October 20, 2023 • 8 minute read •
CI/CD and Data Pipeline Automation (with Git)
- Name
- Elliot Gunn
- Handle
- @elliot
In our blog post series, we’ve tackled fundamental Python coding concepts and practices. From diving deep into project best practices to the intricacies of virtual environments, we've recognized the significance of structured development. We've explored environment variables and mastered the art of the factory pattern, ensuring our projects are both adaptable and scalable.
As we look towards developing data pipelines and pushing them to production, there are still several questions left unanswered. How do we ensure our evolving codebase integrates seamlessly? As we will be doing this frequently and often as part of a larger team, how do we automate this process?
If you are new to this process, you might wonder how to keep track of changes, collaborate with teammates, or automate repetitive tasks. Data engineers use the concept of CI/CD to automate the testing, integration, and deployment of data pipelines. Many use tools like Git, GitHub Actions, Bitbucket Pipelines, and Buildkite Pipelines to streamline tasks, reduce human errors, and ensure data pipeline reliability.
In this part of the series, we’ll share how you can implement CI/CD through tools such as Git, a GitHub repo, and GitHub Actions.
Table of contents
- What is CI/CD?
- How data engineers use Git
- CI/CD, Git, and data engineering operations
- Git best practices
What is CI/CD?
A CI/CD pipeline is a concept central to software. It spans a whole field of processes, testing methods, and tooling, all facilitated by the Git code versioning process.
Since the terms “CI/CD Pipeline” and “Data Pipeline” are confusing, we will simply refer here to the CI/CD process.
Imagine you're building a toy train track (your data pipeline). Every time you add a new piece (a code change), you want to ensure it fits perfectly and doesn't derail the train (break the pipeline).
Continuous integration: Every time you add a new track piece, you immediately test it by running the toy train (data) through it. This ensures that your new addition didn't introduce any problems. If there's an issue, you know instantly and can fix it before it becomes a bigger problem.
Continuous deployment: Once you've confirmed that your new piece fits and the train runs smoothly, you don't wait to show it off. You immediately let everyone see and use the updated track. In other words, as soon as your changes are verified, they're made live and functional in the main track (production environment).

****************

■ WHAT THIS TASK INVOLVES:
Extend the CI/CD article above, picking up right after its last sentence.

■ DATA:
****************

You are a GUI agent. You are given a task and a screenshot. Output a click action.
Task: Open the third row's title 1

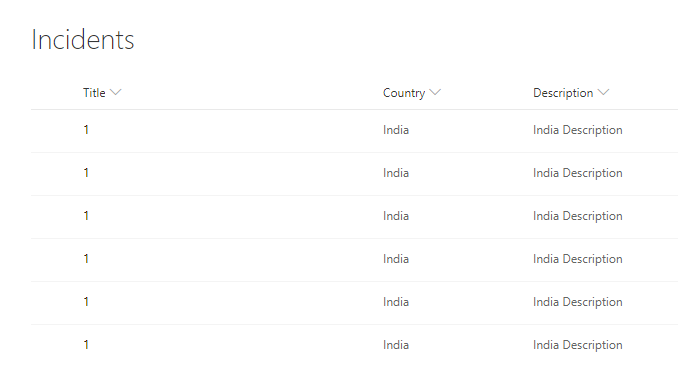pyautogui.click(x=86, y=216)
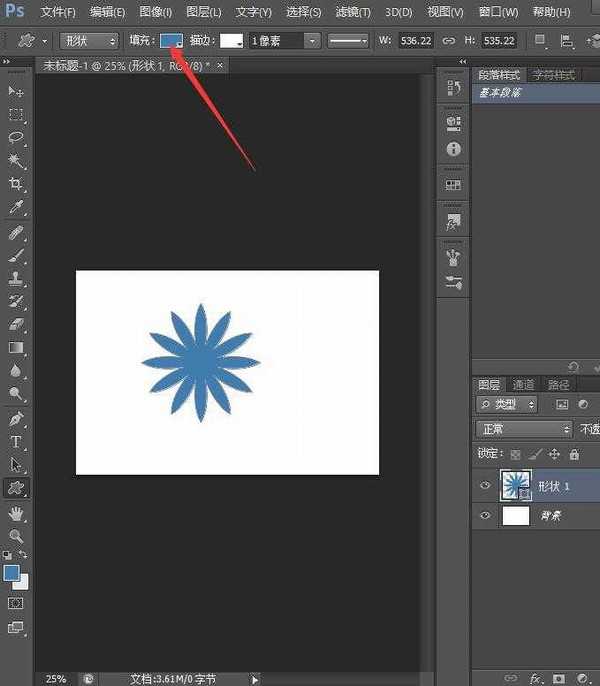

****************

■ RESULT OF THIS TASK:
In technical terms, CI/CD automates this process:
- CI checks and tests every new piece of code (or data transformation logic) you add to your data pipeline.
- CD ensures that once tested and approved, this code gets added to the live system without manual intervention.
For a data engineer, this means faster, more reliable updates to data processes, ensuring high-quality data is delivered consistently. And if there's ever an issue, it's caught and fixed swiftly.
CI/CD in data pipelines
CI/CD, in the context of data pipeline deployment, focuses on automating data operations and transformations.
This merges development, testing, and operational workflows into a unified, automated process, ensuring that data assets are consistently high quality and that data infrastructure evolves smoothly, even at scale.
Using CI/CD for data pipeline automation has become more critical in ensuring the development velocity of processes such as training machine learning models, supporting a data science team, doing large-scale data analysis, business intelligence or data visualization, supporting the growth of unstructured data collection, and other business needs. For example, as organizations adopt a data mesh approach, more structured and trackable deployment becomes more vital.
Continuous integration and continuous deployment both have a set of characteristics that we need to understand to design an effective process:
Continuous Integration (CI) in data pipelines
Continuous data pipeline deployment
While CI/CD is a concept, there are various tools and frameworks developed to implement and support CI/CD practices, such as Jenkins, GitLab CI/CD, Travis CI, CircleCI, and many others.
How data engineers use Git
Now that we understand the value of CI/CD in the context of data pipeline deployments, let’s take a look at how to use Git to facilitate this process.
When most people think of Git, they think of version control—a way to track code changes, collaborate with others, and merge different code branches.
But pushing to Git can mean a lot more than just saving the latest version of a script. It can be synonymous with deployment, especially when integrated with tools like GitHub Actions.
ETL pipelines
ETL (Extract, Transform, Load) pipelines are at the heart of data engineering. They're the processes that pull data from sources (databases, APIs, etc.), transform it into a usable format, and then load it into a destination, like databases or a data warehouse. When you deploy an ETL script to Git, you're not just saving the code—you could be triggering a series of events:
- Testing: Automated tests are first run to ensure the new code doesn't break anything
- Deployment: Once tests pass, the ETL process can be automatically deployed to a staging or production environment
- Notifications: If any part of the process fails, or if it's successfully completed, notifications can be sent out
Data pipeline deployment
While Git's primary function is version control, its integration with CI/CD solutions like GitHub Actions makes it a powerful deployment tool. By setting up specific "actions" or "workflows", data engineers can automate the deployment of their pipelines. This means that when we push code to a Git repository, it can automatically be deployed to a production environment, provided it passes all the set criteria.
This approach brings production-level engineering to data operations. It ensures that data pipelines are robust, reliable, and continuously monitored. It also means that data engineers can focus on writing and optimizing their code, knowing that the deployment process is automated and in safe hands.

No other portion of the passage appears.